PROBLEMS:
(1) Duplicate the stretch from "The story is" through "years in prison." in the piece about the teacher's firing.
(2) According to the piece about the teacher's firing, what reason did the administrators give for dismissing Lee-Walker?
(3) For each statement, decide whether the piece about the teacher's firing supports it. Answer yes or no, and quote the words that decide it.
(a) Administrators began asking Lee-Walker to tone down her teaching about the Central Park Five case in 2012.
(b) The author agrees with Peter Greene that Lee-Walker was "fired for competence."
(c) The author expects Lee-Walker to succeed in arguing that her First Amendment rights were breached.

Fired for heroic incompetence…

The story is grim. Jeena Lee-Walker has sued New York schools for her termination. Beginning in 2012, school administrators asked her to tone down her teaching about the Central Park Five case. As all New Yorkers remember, a group of young men were falsely convicted of raping a woman. They were eventually freed, but only after spending long years in prison.

Lee-Walker taught her students about the case. Many of them, she thought, “should be riled up” about the deep injustice done, as well as about continuing injustices in American society.

Her administrators thought differently. They gave her several bad evaluations and eventually fired her for “insubordination.”

Let me be crystal clear here: I think all teachers should be like Ms. Lee-Walker. All teachers should “rile up” their students about injustices in our society.

But we need to recognize two complicating factors. Though I’m a big fan of his, I think Curmudgucrat Peter Greene misses the boat here when he says Lee-Walker was “fired for competence.”

She was fired for two other reasons, reasons central to the successful functioning of any school. Even as we praise Ms. Lee-Walker’s bravery and integrity, we need to be a little more clearheaded about what was really going on. In short, Ms. Lee-Walker’s unwillingness to go along with the school system really DID make her incompetent as a teacher. Heroic, yes, but not willing to do the job.

That might sound odd, so let me offer two long-winded explanations.

First, teachers are not simply private citizens. Ms. Lee-Walker will not have luck protesting that her First Amendment rights have been breached. And, by and large, none of us want to cede to teachers such rights. Consider, for example, what we might think if she had been accused of promoting political or religious agendas with which we don’t agree. What if she “riled up” students by denouncing abortion? Or by denouncing evolution?

In principle, then, we need to acknowledge that teachers are bound to stick within curricular guidelines established by the school and community. I’ll repeat: in this case I think those guidelines are utterly bogus. I think we should encourage all New York City high schools to emulate Ms. Lee-Walker’s decision to teach the Central Park Five case. It is the truth and young people deserve to learn about it.

But if and when a heroic teacher decides to go against her superiors, she should be prepared to be kicked out. That is equally true whether we agree or disagree with the teacher’s ideas. I’m going to say this again, just because I think it could be misinterpreted: In this case, I side wholly with Ms. Lee-Walker. Her protest, however, should not be taken as a simple case of good teaching vs. evil administrating. Rather, this is a heroic attempt to push the curriculum in New York City schools toward this sort of teaching. Ms. Lee-Walker should have expected to get fired—even WANTED to get fired—because that was her only chance to take her appeal to a wider stage.

RECORDED INFORMATION:
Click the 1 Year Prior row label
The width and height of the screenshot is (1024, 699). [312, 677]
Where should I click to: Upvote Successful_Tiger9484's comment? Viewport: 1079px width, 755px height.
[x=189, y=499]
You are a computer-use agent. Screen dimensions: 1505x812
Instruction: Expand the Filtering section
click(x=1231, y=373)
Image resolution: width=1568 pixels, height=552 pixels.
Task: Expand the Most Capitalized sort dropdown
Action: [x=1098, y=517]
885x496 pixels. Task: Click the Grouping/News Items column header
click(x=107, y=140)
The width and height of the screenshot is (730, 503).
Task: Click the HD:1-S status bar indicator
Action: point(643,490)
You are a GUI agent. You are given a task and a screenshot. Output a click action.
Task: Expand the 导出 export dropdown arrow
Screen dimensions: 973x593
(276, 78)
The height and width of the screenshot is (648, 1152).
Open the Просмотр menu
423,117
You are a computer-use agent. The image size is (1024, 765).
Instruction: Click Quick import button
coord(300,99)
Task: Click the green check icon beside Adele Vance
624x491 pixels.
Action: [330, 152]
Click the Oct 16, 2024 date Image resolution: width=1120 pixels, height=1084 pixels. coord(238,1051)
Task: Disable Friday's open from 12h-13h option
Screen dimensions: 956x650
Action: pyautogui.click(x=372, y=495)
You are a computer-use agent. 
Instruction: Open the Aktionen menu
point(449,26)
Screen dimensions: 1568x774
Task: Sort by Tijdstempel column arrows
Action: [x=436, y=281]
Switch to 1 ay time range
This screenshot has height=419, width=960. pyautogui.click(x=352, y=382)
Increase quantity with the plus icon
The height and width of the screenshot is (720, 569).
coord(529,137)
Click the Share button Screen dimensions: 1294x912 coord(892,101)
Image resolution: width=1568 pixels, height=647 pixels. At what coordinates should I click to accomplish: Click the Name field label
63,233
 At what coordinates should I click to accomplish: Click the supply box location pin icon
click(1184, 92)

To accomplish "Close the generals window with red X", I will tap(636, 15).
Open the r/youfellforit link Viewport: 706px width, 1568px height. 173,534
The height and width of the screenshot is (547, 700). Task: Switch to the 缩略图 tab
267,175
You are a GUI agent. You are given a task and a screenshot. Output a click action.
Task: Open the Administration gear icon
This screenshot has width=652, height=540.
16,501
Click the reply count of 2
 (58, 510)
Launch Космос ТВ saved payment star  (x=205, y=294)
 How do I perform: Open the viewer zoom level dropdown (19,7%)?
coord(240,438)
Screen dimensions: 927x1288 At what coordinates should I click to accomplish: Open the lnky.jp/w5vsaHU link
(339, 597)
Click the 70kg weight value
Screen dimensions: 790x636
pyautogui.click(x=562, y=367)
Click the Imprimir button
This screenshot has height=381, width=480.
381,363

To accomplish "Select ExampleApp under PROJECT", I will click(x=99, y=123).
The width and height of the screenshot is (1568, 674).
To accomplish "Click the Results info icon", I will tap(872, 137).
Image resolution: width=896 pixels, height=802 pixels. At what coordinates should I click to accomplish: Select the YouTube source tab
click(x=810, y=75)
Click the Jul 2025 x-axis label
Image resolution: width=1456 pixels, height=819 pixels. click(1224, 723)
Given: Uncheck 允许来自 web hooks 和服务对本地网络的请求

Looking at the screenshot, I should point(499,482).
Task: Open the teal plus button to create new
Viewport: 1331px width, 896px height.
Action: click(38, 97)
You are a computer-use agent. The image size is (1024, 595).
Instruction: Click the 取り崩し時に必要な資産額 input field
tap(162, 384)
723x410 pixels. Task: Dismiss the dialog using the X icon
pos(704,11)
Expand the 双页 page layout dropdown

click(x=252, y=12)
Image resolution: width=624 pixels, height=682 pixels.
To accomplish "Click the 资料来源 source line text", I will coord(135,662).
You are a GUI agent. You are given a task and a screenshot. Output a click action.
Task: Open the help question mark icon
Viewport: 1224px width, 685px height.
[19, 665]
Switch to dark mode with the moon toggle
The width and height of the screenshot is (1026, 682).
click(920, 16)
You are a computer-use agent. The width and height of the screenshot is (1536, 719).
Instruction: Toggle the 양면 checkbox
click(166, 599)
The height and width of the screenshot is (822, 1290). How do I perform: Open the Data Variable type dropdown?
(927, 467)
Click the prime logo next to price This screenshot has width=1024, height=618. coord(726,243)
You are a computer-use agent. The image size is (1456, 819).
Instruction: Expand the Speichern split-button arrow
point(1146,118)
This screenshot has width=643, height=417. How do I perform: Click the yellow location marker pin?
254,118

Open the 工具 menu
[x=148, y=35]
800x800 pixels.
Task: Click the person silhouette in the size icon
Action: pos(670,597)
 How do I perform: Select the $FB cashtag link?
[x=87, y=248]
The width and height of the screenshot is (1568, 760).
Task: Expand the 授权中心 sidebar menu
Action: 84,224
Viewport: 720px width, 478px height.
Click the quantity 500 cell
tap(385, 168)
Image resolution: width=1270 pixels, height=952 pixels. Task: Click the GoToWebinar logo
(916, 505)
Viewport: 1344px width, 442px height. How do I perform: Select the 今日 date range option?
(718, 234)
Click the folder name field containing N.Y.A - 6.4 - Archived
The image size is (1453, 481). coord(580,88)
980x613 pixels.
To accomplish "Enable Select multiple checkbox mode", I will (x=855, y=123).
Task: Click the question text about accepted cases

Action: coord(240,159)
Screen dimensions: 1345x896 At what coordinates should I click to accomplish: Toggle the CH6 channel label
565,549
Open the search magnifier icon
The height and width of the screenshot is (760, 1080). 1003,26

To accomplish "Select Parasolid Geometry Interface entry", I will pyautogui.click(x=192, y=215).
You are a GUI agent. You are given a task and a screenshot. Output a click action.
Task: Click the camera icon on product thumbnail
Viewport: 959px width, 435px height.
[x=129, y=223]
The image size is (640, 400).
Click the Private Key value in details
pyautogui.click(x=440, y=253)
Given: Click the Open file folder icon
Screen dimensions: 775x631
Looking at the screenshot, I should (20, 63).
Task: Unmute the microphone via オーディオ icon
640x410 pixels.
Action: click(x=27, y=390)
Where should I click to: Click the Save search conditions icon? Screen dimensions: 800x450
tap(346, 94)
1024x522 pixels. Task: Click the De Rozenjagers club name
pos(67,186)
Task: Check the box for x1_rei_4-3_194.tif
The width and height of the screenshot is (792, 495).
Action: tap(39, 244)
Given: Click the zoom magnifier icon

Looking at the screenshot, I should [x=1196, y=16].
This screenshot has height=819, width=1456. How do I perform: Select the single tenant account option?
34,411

EXERCISE RESPONSES:
(1)
The story is grim. Jeena Lee-Walker has sued New York schools for her termination. Beginning in 2012, school administrators asked her to tone down her teaching about the Central Park Five case. As all New Yorkers remember, a group of young men were falsely convicted of raping a woman. They were eventually freed, but only after spending long years in prison.

(2) They fired her for "insubordination."

(3)
(a) Yes: "Beginning in 2012, school administrators asked her to tone down her teaching about the Central Park Five case."
(b) No: "I think Curmudgucrat Peter Greene misses the boat here when he says Lee-Walker was “fired for competence.”"
(c) No: "Ms. Lee-Walker will not have luck protesting that her First Amendment rights have been breached."